[What this task involves]: Search for the word "with" in the entries. Each line that holds it should be copied.

[Provided information]:

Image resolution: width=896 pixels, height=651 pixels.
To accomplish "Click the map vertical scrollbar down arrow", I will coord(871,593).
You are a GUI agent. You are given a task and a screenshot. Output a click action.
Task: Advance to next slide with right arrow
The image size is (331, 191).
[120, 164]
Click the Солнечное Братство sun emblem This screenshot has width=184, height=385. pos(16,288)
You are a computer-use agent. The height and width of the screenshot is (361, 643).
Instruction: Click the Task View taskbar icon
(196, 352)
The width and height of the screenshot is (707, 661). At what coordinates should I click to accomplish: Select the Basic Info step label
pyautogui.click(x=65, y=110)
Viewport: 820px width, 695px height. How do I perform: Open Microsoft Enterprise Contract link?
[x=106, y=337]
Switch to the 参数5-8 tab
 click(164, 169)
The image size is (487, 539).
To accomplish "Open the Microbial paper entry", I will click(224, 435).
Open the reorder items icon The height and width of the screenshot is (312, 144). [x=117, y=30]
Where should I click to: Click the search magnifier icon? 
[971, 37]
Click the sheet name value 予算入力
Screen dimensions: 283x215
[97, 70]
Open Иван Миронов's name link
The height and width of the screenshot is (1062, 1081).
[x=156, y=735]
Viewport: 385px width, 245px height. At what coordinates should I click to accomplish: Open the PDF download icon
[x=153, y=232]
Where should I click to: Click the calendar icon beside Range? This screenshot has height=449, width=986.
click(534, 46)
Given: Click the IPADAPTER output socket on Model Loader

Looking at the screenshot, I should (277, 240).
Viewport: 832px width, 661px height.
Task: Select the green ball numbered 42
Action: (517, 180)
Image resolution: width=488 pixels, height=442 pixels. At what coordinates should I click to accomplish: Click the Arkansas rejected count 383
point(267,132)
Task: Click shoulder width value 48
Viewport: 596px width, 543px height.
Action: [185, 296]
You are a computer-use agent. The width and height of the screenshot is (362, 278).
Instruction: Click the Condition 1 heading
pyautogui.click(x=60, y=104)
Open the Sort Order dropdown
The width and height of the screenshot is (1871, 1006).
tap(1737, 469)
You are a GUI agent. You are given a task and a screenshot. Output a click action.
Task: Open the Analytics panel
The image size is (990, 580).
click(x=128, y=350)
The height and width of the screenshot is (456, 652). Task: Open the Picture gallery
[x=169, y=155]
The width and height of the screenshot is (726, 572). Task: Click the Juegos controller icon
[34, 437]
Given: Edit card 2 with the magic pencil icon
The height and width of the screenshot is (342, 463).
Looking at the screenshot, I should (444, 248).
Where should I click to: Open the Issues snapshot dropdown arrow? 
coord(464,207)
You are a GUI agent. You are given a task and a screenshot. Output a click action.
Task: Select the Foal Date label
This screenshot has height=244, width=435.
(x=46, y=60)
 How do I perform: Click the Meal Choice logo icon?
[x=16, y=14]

[Answer]:
Task: Advance to next slide with right arrow
Given: Edit card 2 with the magic pencil icon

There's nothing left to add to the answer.